Between the panes, there is a strip of buttons. They operate on the current branch or the selected commit. At the far right, you can configure how things go to Git: that is your name and e-mail address for the commit metadata, the Smalltalk file format you want to produce (FileTree/Cypress or Tonel), and whether Squot should suppress writing its own configuration files (if you want to submit a pull request to a repository that is not developed with Squot, for example). Via the Feedback button, you can create an issue for Squot on GitHub directly from the image. You can also file these here: https://github.com/hpi-swa/Squot/issues
To add another package to a project, or remove a package from the set of tracked packages, open the menu of a project and choose “Change tracked packages”. Below that menu item, you can also change between writing FileTree/Cypress or Tonel files (“Set package storage format…”).

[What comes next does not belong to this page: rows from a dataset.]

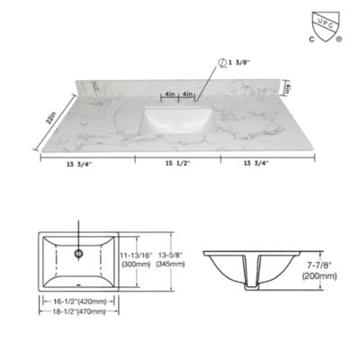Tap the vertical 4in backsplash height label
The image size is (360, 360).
coord(285,88)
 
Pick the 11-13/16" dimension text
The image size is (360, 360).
coord(137,256)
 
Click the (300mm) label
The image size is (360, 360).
coord(137,266)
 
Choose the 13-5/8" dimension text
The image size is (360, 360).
coord(168,256)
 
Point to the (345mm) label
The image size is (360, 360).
coord(168,266)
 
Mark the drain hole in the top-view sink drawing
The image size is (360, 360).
coord(80,253)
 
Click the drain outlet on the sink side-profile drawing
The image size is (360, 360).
coord(256,278)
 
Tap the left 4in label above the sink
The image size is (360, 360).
coord(170,94)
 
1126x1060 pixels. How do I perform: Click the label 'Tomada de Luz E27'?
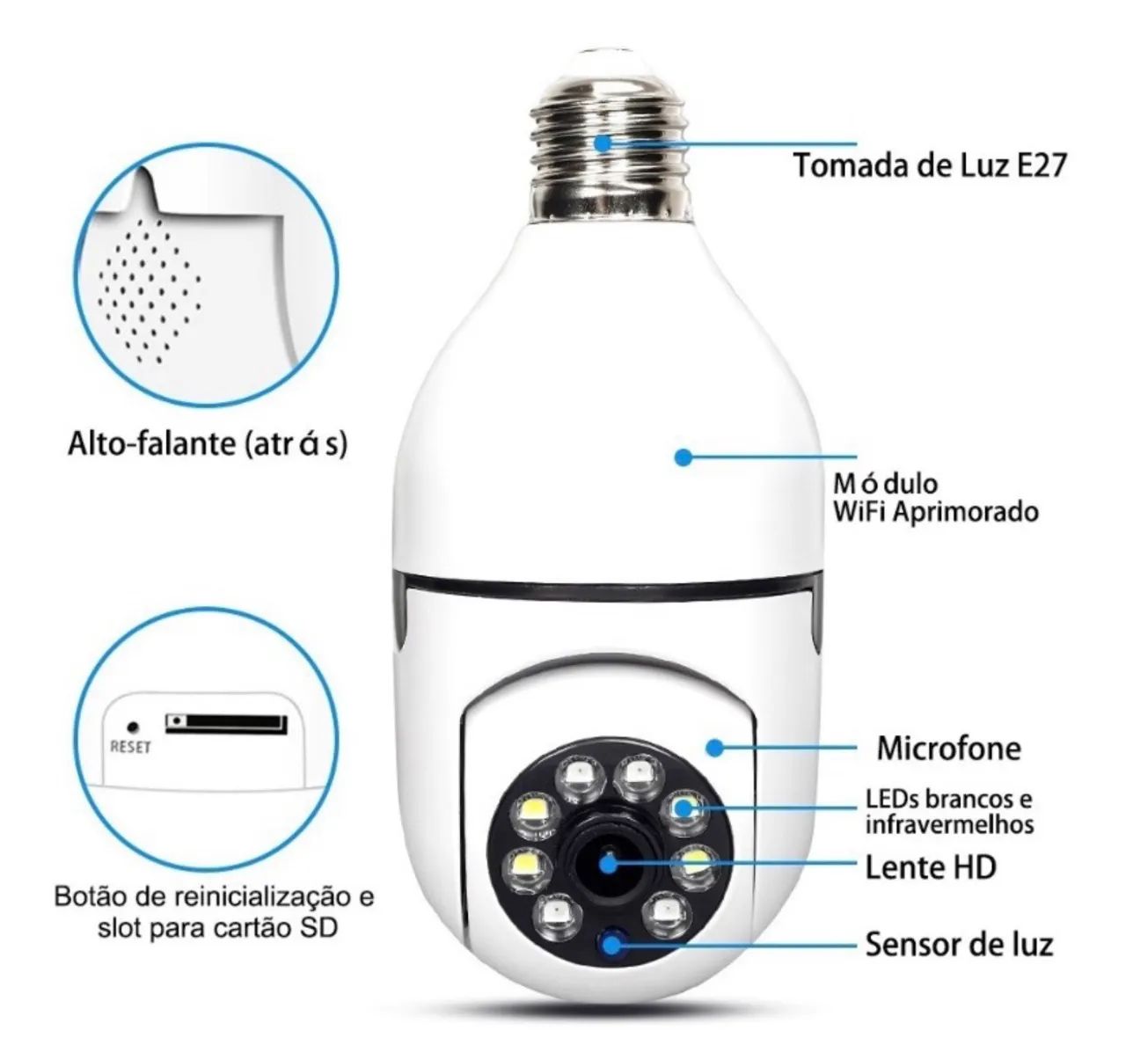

When you switch branches via the context menu of the branch list, note that it will stow away all your unsaved changes and the other branch is checked out clean. Your unsaved changes will be restored when you switch back to the original branch. This behavior is different from the Git CLI, and was conceived in an alternative Git frontend called “Gitless” (which addresses some of Git’s awkwardness).
When you want to commit, you will find that there is no Git staging area as far as the Git Browser and accompanying tools are concerned. Instead, you can choose which packages, classes, and methods you want to include or exclude in the commit dialog, like in Monticello in recent years.
When you checkout or merge something, you always first get a list of changes, from which you can choose what to load and what to skip.
To update the Git Browser when a new version was published, open the window dropdown menu (third button from the right in the title bar) and choose “self-update…”. It pulls the latest version from the master branch on GitHub. Ongoing development happens on the “develop” branch, not on master. You can also pull that version by choosing “set self-update branch…” in the same menu, and then invoke the update.
Which version control packages lie beneath the Git Browser
The Git Browser uses Squot to realize version control, not Monticello (although Squot uses parts of Monticello under the hood).
The adapter between Squot and Git uses a package called FileSystem-Git, which contains a pure Smalltalk implementation of Git.